Where do testers fit? You will have to pick your way through the changes above to find your niche. Needless to say you will need more than basic ‘certification level’ skills. Expect to move towards a specialism or be reassigned and/or outsourced. Business analysis, test automation, test assurance, non-functional testing or test leadership beckon.
Whither the Test Manager?
You are test manager or a test lead now. Where will you be in five years? In six months? It seems to me there are five broad choices for you to take (other than getting out of testing and IT altogether).
- Providing testing and assurance skills to business: moving up the food chain towards your stakeholders, your role could be to provide advice to business leaders wishing to take control of their IT projects. As an independent agent, you understand business concerns and communicate them to projects. You advise and cajole project leadership, review their performance and achievement and interpret outputs and advise your stakeholders.
- Managing Requirements knowledge: In this role, you take control of the knowledge required to define and build systems. Your critical skills demand clarity and precision in requirements and the examples that illustrate features in use. You help business and developers to decide when requirements can be trusted to the degree that software can reasonably be built and tested. You manage the requirements and glossary and dictionary of usage of business concepts and data items. You provide a business impact analysis service.

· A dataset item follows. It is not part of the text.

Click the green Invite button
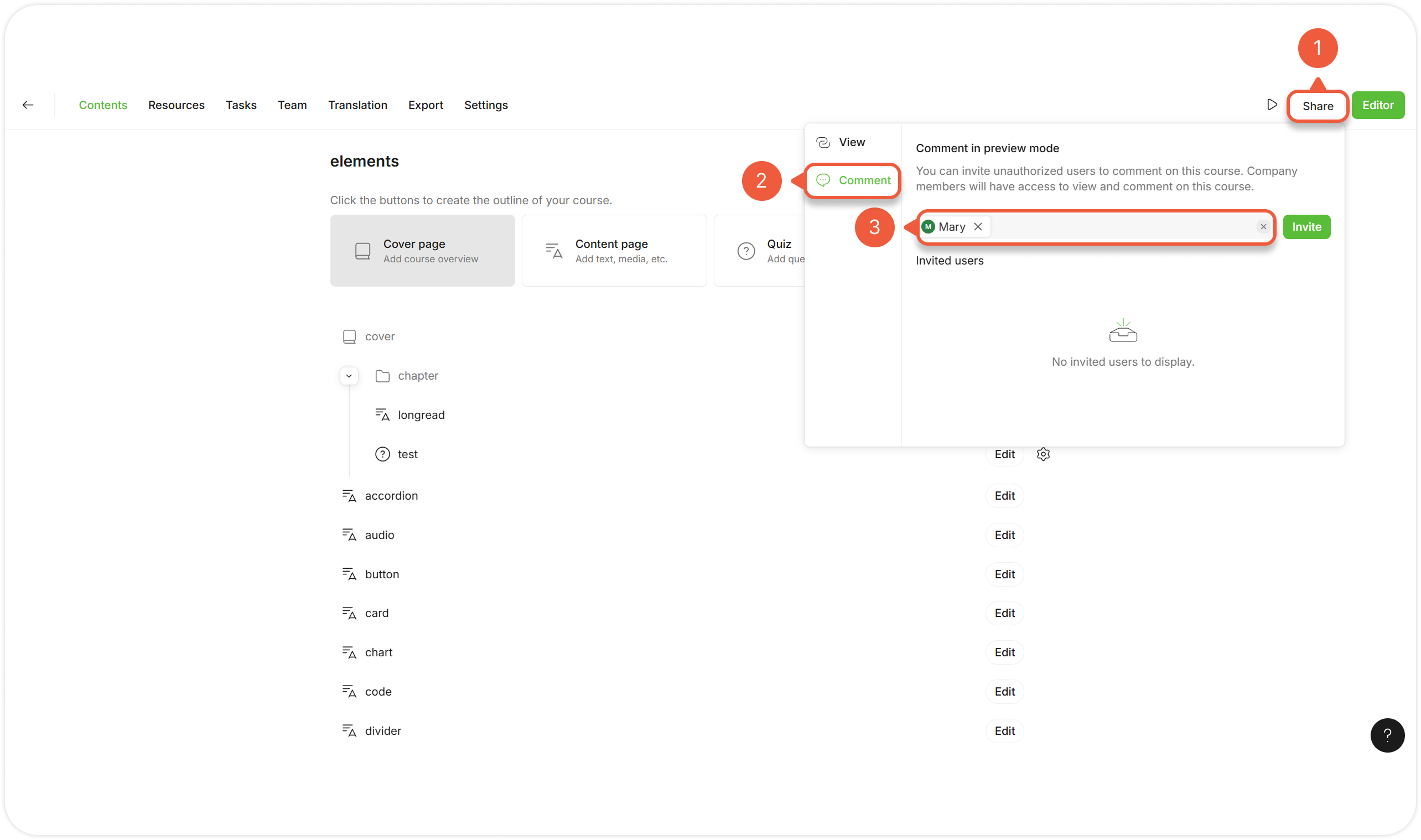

- Testmaster – Providing an assurance function to teams, projects and stakeholders: A similar role to 1 above – but for more Agile-oriented environments. You are a specialist test and assurance practitioner that keeps Agile projects honest. You work closely with on-site customers and product owners. You help projects to recognise and react to risk, coach and mentor the team and manage their testing activities and maybe do some testing yourself.
- Managing the information flow to/from the CI process: in a Specification by Example environment, if requirements are validated with business stories and these stories are used directly to generate automated tests which are run on a CI environment, the information flows between analysts, developers, testers and the CI system is critical. You define and oversee the processes used to manage the information flow between these key groups and the CI system that provides the control mechanism for change, testing and delivery.
- Managing outsourced/offshore teams: In this case, you relinquish your onsite test team and manage the transfer of work to an outsourced or offshore supplier. You are expert in the management of information flow to/from your software and testing suppliers. You manage the relationship with the outsourced test team, monitor their performance and assure the outputs and analyses from them.
Close
The recent history and the current state of the testing business, the pressures that drive the testers out of testing and the pull of testing into development and analysis will force a dramatic re-distribution of test activity in some or perhaps most organisations.
But don’t forget, these pressures on testing and predictions are generalisations based on personal experiences and views. Consider these ideas and think about them – your job might depend on it. Use them at your own risk.